Emma'nın sözlerinden sonra düşüncelerimden sıyrıldım ve atölyeme vardığımızı o zaman anladım. Evimizle atölye arası çok uzak sayılmazdı, bu yüzden her zaman yürüyerek gidiyorduk. Zaten daha araba alamamıştık. İkimizde bunun için para biriktirmekle meşguldük.
"Ben iyiyim hiçbir şey yok sadece dalmışım."
Burayı gerçekten çok seviyordum..Daha içeriye girer girmez gelenlerin dikkatini çeken şey etrafın siyah-beyaz ikilisinden oluşması oluyordu. Siyah deri koltukları çevreleyen bembeyaz duvarlar ve koltukların tam karşısında füme taş duvara monte edilmiş televizyon.. Beyaz yuvarlak sehpa ve tabiki vazgeçilmez beyaz kokulu mumlarım.. Bu renklere gerçekten bayılıyorum.

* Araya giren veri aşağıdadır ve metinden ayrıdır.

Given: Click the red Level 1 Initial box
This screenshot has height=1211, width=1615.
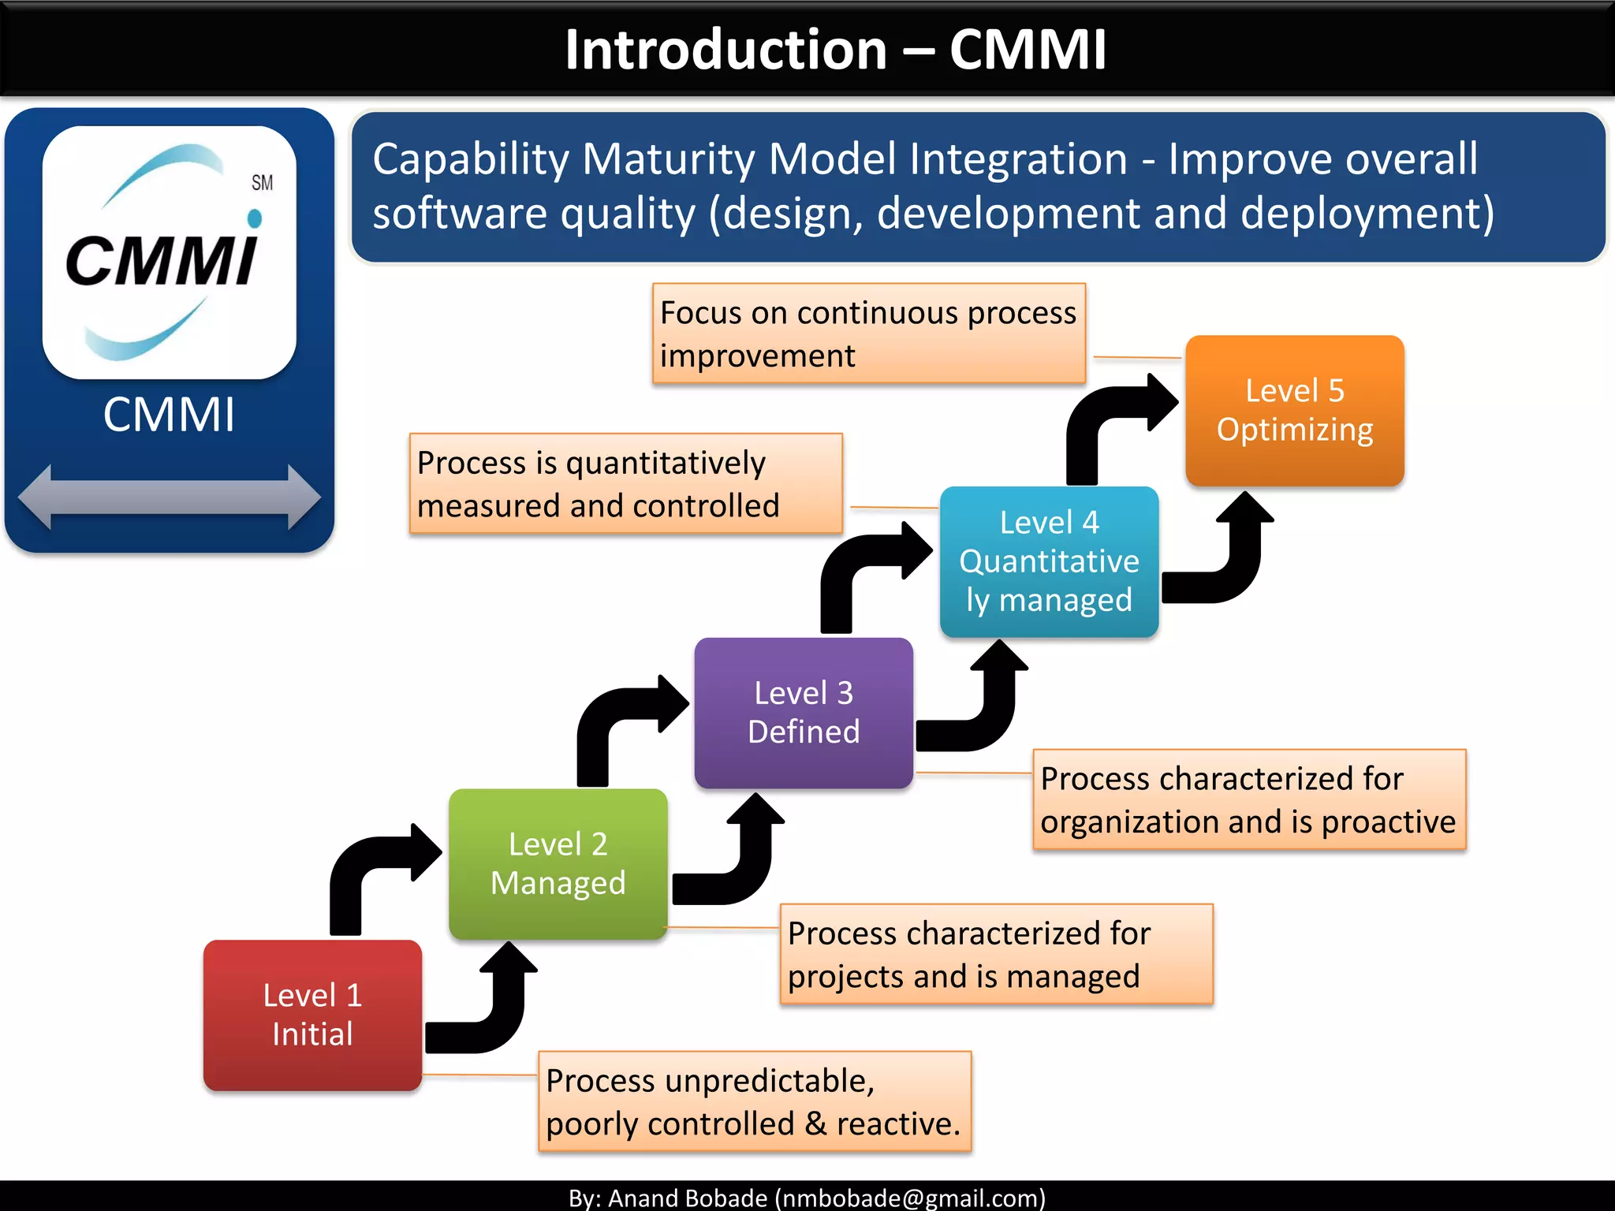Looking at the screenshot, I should (x=312, y=1015).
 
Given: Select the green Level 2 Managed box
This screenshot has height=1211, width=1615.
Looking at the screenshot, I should (x=558, y=863).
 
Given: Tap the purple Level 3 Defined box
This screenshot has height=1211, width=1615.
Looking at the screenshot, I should (x=803, y=712).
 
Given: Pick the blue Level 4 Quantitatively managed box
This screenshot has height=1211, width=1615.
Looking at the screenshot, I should (x=1049, y=561).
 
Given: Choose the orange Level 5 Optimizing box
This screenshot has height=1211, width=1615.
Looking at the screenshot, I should (x=1294, y=410).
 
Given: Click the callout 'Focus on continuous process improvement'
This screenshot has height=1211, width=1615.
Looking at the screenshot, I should (x=868, y=333).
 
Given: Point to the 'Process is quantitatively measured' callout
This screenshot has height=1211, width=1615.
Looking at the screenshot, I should (x=625, y=483).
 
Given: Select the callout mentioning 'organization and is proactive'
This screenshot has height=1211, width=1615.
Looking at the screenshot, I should (x=1249, y=799).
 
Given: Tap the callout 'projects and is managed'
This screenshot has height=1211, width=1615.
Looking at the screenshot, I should (x=996, y=954).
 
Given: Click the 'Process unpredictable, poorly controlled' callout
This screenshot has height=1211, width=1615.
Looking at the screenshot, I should (x=754, y=1101).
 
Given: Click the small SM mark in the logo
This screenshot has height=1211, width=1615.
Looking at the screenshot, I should (x=262, y=183).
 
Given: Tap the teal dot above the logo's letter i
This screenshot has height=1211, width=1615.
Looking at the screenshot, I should (x=255, y=218).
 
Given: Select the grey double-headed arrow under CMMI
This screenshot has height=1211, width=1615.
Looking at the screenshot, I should (x=169, y=497).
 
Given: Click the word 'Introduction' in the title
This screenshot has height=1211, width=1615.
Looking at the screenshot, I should (x=725, y=50).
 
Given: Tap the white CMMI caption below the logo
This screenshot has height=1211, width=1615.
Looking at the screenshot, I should (x=169, y=415).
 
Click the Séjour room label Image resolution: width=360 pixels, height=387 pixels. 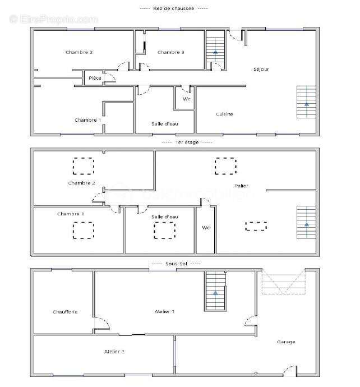(261, 70)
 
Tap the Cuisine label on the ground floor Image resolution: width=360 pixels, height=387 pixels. (224, 114)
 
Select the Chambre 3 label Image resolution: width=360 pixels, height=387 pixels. (171, 53)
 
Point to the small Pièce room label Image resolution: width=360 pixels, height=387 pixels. (95, 78)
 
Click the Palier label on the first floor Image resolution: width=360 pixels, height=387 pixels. (242, 186)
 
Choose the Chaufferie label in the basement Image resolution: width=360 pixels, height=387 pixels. (65, 312)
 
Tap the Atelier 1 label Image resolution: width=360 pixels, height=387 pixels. (165, 311)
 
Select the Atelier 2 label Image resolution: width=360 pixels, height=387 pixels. (114, 352)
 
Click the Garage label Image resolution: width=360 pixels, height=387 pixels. (285, 342)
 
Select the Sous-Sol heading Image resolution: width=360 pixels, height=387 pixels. (176, 263)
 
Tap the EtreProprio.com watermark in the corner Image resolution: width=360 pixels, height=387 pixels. (53, 19)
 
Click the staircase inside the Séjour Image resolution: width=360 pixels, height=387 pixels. (306, 102)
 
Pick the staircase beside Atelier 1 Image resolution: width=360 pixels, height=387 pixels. (215, 291)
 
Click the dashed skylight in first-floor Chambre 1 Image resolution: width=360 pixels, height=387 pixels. (84, 231)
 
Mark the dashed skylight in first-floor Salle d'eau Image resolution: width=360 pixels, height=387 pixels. (164, 230)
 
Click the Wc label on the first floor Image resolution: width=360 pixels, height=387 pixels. (205, 228)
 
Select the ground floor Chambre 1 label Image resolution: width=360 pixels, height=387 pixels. (88, 120)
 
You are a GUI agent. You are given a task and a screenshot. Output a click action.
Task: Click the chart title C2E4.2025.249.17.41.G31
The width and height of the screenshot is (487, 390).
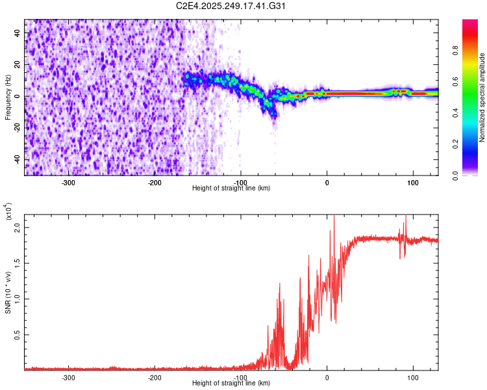pyautogui.click(x=231, y=6)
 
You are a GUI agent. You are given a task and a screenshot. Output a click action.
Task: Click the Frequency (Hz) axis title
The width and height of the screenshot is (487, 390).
pyautogui.click(x=8, y=98)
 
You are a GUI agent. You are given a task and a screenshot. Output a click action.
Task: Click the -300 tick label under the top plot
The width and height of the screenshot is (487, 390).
pyautogui.click(x=69, y=182)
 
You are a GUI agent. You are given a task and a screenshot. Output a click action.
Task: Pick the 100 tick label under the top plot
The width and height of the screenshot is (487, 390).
pyautogui.click(x=412, y=182)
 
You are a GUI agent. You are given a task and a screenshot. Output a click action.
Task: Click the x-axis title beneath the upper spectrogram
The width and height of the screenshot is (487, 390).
pyautogui.click(x=231, y=188)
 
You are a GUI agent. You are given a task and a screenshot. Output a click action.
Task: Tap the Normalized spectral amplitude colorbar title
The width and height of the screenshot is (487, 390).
pyautogui.click(x=482, y=98)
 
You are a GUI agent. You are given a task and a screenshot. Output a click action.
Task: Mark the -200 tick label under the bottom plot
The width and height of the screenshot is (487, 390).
pyautogui.click(x=155, y=377)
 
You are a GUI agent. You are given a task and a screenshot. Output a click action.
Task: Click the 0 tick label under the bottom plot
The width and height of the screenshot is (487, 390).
pyautogui.click(x=327, y=377)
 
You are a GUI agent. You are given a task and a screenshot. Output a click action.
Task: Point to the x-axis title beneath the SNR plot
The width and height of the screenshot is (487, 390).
pyautogui.click(x=231, y=384)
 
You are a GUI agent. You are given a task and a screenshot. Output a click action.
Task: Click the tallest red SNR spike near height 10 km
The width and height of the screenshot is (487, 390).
pyautogui.click(x=334, y=217)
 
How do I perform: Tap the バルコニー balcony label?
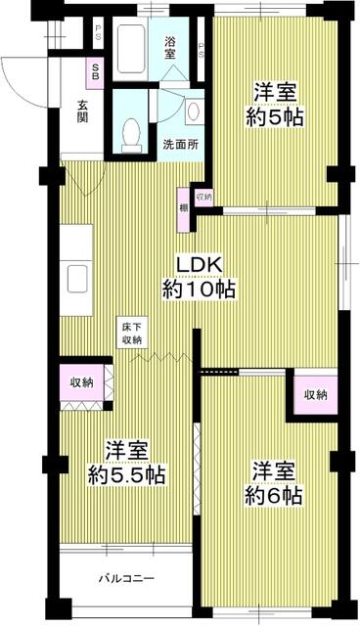coord(126,578)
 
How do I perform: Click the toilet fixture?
coord(131,134)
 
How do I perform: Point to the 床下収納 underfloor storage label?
coord(132,333)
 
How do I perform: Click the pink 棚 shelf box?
coord(183,208)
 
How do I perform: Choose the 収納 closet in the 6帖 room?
coord(314,394)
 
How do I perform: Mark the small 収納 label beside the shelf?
coord(202,197)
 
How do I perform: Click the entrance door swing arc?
coord(18,78)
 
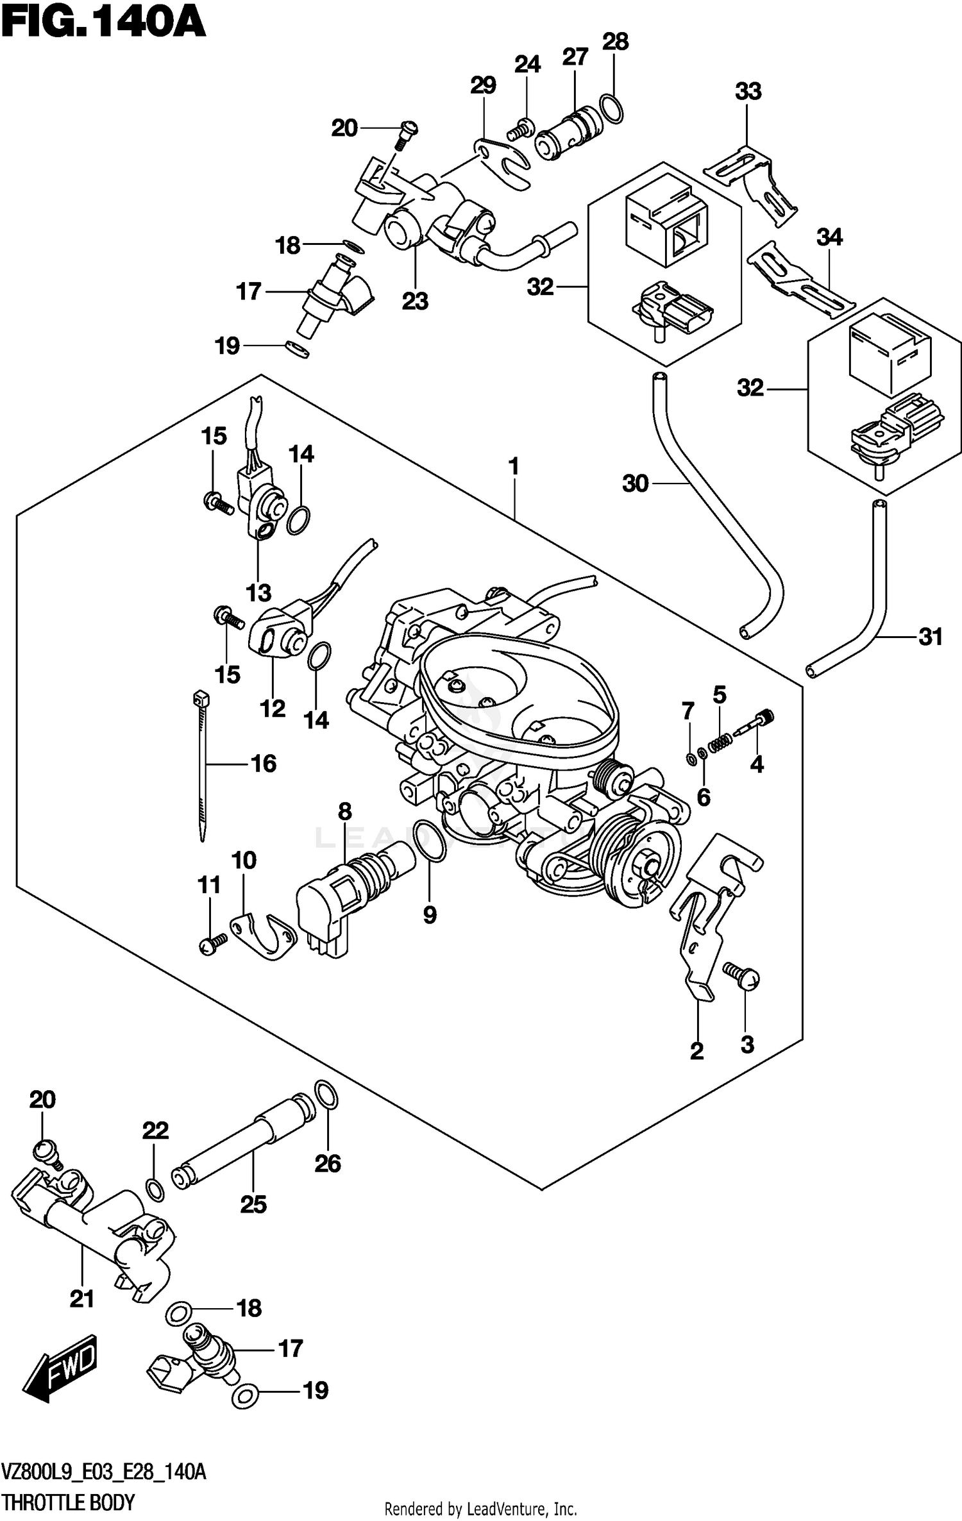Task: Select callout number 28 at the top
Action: click(x=615, y=42)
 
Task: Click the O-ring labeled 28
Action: click(x=612, y=108)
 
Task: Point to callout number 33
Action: click(x=748, y=92)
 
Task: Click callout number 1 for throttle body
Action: click(x=513, y=467)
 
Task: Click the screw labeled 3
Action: click(x=742, y=980)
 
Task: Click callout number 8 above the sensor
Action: click(x=345, y=812)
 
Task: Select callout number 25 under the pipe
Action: click(x=253, y=1204)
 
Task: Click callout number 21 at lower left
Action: click(x=82, y=1299)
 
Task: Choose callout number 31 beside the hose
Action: click(x=931, y=637)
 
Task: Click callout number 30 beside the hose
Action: click(x=636, y=483)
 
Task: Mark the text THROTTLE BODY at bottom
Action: click(x=69, y=1499)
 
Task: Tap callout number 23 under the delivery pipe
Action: click(x=415, y=301)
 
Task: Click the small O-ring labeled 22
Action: click(x=155, y=1189)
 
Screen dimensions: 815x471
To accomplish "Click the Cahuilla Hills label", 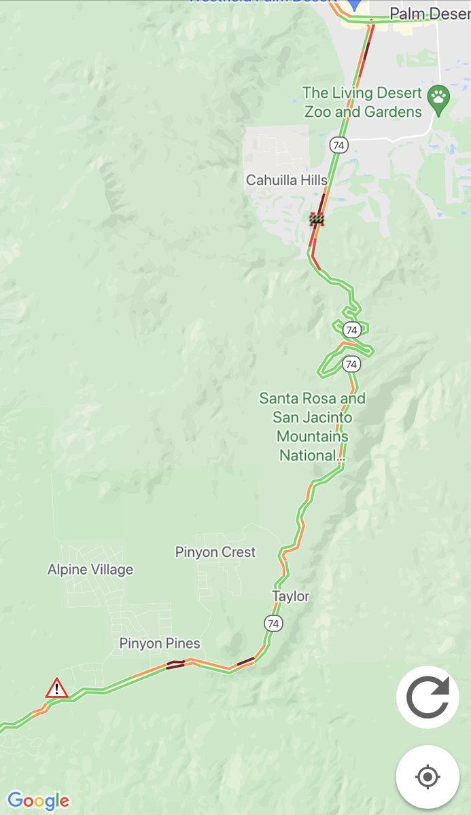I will click(286, 180).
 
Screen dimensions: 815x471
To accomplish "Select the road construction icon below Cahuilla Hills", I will click(317, 219).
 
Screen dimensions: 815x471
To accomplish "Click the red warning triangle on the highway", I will click(56, 689).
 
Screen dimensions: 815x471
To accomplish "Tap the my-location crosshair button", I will click(427, 777).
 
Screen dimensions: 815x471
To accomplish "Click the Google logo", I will click(38, 801).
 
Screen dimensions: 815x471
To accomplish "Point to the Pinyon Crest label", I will click(215, 552).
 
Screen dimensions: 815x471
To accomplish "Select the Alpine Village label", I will click(90, 570).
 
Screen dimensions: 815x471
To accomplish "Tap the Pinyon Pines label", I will click(160, 643).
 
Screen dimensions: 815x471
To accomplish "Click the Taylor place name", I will click(290, 596).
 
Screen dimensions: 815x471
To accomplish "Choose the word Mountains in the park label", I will click(312, 436).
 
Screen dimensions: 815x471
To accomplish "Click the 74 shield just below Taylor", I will click(273, 623).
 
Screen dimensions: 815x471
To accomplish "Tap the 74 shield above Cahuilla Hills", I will click(338, 145).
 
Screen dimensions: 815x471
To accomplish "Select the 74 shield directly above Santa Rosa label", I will click(351, 365).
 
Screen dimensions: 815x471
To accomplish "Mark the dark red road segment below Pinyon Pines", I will click(175, 664).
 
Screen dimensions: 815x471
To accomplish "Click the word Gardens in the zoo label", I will click(394, 111).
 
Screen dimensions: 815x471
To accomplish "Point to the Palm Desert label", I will click(430, 14).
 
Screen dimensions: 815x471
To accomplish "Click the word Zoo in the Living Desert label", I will click(318, 111).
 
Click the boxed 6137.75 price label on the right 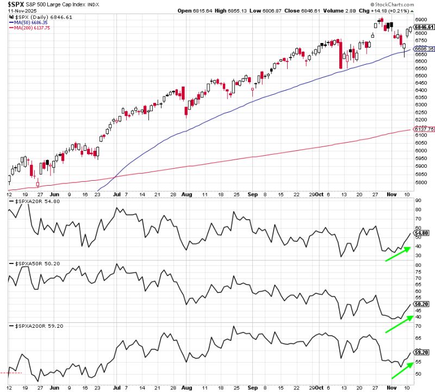[x=424, y=129]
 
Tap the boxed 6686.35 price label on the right [x=424, y=49]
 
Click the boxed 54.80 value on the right [x=422, y=233]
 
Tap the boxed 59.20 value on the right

İçeri girer girmez Emma'nın çalan telefona koşturmasını izleyerek kıkırdadım. Herhalde müşterilerden birisi randevu almak için aramıştır diye düşünürken Emma'nın attığı çığlıklar yerimden sıçradım.
"Kim ? Ne!? Tanrım.. tanrım inanamıyorum ya-yani siz şimdi buraya mı gelmek istiyorsunuz?"
"Emma iyi misin ? Müşterilerimle böyle konuşmaktan vazgeç onları korkutacaksın"
Bana susmamı işaret ederek "Ta-tamam yarın saat 2'de bekliyoruz. Kendinize iyi bakıın!" diyerek telefonu kapattığı gibi koşarak kucağıma atladı.
"Seni sapık sen ne yaptığını sanıyorsun Emma ! Hem kiminle konuşuyordun?"
"Becky, tanrım hala inanamıyorum ama yarın Zayn Malik buraya geliyor!"